Copy Markdown View Source

Null-value handling sub-API for DataFrames.

Provides fill/2, drop/1, and replace/3 operations that return new lazy DataFrames with the corresponding NA plan tuples.

Accessed via SparkEx.DataFrame.fillna/2, SparkEx.DataFrame.dropna/1, SparkEx.DataFrame.replace/3, or directly.

Summary

Functions

Drops rows containing null values.

Fills null values with the given replacement.

Replaces values in the DataFrame.

Functions

drop(df, opts \\ [])

Drops rows containing null values.

Options

  • :how:any (default) drops rows with any null; :all drops rows where all values are null.
  • :thresh — minimum number of non-null values required to keep a row.

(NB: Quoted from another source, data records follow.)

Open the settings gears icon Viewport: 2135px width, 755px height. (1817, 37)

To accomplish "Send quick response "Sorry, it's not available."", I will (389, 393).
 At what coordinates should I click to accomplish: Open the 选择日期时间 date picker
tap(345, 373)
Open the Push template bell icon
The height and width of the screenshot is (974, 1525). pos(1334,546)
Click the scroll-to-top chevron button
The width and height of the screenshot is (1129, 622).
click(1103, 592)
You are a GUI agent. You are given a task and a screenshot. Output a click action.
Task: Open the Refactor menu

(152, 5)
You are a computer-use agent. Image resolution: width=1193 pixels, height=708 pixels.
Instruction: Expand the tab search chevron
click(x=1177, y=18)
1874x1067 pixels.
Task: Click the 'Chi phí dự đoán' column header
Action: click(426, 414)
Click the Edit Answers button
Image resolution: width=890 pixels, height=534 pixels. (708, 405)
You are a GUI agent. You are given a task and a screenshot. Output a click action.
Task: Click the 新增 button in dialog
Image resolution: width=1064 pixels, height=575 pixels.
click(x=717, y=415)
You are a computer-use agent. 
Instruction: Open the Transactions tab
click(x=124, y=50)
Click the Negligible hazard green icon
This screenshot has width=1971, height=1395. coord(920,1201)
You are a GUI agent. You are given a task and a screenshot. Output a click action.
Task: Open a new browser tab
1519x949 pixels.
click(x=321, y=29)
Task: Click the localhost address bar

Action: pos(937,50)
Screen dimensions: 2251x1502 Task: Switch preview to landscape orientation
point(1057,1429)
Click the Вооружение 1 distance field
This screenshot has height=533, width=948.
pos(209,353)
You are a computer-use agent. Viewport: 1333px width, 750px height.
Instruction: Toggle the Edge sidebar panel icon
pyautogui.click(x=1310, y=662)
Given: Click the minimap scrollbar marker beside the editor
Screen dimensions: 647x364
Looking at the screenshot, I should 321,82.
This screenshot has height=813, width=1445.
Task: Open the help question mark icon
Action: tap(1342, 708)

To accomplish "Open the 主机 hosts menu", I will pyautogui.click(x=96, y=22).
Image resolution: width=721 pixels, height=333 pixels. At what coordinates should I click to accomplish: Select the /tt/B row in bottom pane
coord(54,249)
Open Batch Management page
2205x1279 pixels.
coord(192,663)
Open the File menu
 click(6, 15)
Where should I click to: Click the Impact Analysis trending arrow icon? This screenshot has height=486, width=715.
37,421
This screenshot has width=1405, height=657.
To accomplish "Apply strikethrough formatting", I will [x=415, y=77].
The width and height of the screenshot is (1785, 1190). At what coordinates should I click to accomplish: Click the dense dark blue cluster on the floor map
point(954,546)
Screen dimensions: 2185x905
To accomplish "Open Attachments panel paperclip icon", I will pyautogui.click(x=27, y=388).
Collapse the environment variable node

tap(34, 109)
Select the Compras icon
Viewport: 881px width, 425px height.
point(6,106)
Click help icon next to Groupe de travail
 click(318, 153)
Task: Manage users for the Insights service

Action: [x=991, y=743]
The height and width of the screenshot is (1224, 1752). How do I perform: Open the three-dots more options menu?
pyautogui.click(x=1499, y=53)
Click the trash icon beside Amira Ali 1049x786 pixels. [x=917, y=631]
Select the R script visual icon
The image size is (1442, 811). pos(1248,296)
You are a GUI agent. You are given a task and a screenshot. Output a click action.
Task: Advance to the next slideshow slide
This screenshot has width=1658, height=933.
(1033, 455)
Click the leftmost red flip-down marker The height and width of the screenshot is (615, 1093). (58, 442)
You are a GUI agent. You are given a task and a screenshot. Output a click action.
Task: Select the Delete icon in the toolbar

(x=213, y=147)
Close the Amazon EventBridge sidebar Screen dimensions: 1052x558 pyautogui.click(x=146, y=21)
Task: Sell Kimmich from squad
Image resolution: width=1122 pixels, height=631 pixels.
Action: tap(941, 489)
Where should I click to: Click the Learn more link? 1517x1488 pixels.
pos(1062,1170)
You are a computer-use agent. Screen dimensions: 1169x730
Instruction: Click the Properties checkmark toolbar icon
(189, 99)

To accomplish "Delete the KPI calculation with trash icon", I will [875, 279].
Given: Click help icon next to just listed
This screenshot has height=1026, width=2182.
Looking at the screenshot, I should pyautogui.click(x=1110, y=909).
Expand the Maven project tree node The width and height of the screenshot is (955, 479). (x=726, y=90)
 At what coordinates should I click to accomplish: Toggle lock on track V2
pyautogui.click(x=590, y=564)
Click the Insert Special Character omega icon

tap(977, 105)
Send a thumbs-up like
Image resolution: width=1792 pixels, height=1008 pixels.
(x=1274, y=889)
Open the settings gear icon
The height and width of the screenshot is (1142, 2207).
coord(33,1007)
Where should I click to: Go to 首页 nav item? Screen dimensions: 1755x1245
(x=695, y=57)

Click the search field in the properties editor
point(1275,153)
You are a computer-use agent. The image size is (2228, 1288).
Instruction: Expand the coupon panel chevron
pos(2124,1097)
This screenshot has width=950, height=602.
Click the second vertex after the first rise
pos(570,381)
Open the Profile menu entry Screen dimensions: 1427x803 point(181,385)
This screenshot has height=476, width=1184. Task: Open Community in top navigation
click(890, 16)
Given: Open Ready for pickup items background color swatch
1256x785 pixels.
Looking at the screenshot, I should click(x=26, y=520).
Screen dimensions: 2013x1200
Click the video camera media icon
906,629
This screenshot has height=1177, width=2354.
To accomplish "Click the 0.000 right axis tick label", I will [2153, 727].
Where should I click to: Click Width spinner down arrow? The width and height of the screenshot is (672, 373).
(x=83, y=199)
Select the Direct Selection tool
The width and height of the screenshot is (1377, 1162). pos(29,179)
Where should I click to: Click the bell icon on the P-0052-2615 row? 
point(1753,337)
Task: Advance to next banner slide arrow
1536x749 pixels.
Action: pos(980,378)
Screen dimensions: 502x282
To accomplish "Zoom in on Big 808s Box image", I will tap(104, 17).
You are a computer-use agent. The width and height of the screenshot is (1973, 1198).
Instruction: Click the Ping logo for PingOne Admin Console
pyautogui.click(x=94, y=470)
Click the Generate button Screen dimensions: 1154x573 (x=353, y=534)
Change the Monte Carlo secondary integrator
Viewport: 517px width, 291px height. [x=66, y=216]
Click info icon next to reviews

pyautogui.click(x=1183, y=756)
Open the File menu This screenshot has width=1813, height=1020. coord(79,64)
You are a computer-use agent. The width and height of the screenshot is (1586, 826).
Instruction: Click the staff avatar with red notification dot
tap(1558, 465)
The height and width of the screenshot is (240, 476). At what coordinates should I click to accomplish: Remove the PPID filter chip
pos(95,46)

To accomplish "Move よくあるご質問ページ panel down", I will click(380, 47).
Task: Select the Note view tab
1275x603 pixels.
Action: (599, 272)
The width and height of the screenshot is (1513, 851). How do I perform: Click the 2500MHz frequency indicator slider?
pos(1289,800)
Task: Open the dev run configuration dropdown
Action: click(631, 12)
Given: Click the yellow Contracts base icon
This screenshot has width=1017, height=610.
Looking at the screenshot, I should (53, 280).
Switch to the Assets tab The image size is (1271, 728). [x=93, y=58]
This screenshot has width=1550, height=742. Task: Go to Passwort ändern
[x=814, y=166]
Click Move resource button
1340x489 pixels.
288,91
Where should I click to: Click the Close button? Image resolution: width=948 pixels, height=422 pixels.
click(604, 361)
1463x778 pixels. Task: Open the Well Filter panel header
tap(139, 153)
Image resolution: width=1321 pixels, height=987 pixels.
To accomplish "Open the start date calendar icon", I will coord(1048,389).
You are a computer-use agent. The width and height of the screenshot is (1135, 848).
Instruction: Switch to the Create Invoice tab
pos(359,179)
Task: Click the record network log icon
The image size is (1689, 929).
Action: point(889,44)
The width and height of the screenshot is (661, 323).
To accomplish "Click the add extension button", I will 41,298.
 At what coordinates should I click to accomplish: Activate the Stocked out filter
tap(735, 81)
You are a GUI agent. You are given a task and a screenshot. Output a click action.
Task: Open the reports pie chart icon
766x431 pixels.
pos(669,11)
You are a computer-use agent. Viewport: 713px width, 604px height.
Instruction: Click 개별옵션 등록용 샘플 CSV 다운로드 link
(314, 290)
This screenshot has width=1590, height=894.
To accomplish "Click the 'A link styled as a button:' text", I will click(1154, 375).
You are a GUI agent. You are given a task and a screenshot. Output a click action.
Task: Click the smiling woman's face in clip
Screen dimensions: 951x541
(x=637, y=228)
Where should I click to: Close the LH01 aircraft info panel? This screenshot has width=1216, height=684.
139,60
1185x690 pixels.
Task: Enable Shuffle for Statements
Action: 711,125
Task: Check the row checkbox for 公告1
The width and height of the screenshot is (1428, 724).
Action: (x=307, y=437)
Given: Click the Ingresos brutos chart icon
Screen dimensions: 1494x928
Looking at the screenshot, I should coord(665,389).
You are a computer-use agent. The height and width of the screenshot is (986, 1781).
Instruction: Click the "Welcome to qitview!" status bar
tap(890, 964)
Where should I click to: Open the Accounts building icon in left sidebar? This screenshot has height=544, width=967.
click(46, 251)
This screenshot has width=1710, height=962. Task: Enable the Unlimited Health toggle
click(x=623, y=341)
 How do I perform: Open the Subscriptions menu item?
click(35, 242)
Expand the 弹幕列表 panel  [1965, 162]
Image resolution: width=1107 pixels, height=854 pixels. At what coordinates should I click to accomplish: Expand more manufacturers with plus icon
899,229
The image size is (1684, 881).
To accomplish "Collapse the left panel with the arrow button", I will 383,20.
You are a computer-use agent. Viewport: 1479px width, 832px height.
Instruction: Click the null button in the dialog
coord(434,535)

Overrides :how when provided.
  • :subset — list of column names to consider.

Examples

DataFrame.NA.drop(df)
DataFrame.NA.drop(df, how: :all)
DataFrame.NA.drop(df, thresh: 2, subset: ["age", "name"])

fill(df, value, opts \\ [])

Fills null values with the given replacement.

Parameters

  • value — scalar (int, float, string, bool) to fill all null values, or a map %{"column_name" => replacement_value} for column-specific fills.
  • opts — keyword options:
    • :subset — list of column names to restrict the fill to.

Examples

DataFrame.NA.fill(df, 0)
DataFrame.NA.fill(df, %{"age" => 0, "name" => "unknown"})
DataFrame.NA.fill(df, 0, subset: ["age", "salary"])

replace(df, to_replace, value \\ nil, opts \\ [])

@spec replace(SparkEx.DataFrame.t(), term(), term(), keyword()) ::
  SparkEx.DataFrame.t()

Replaces values in the DataFrame.

Forms

  • replace(df, %{old => new, ...}) — replacement map
  • replace(df, old_value, new_value) — single replacement
  • replace(df, [old1, old2], [new1, new2]) — parallel lists

Options

  • :subset — list of column names to restrict replacements to.

Examples

DataFrame.NA.replace(df, %{0 => 100, -1 => 0})
DataFrame.NA.replace(df, "N/A", nil)
DataFrame.NA.replace(df, [1, 2], [10, 20], subset: ["score"])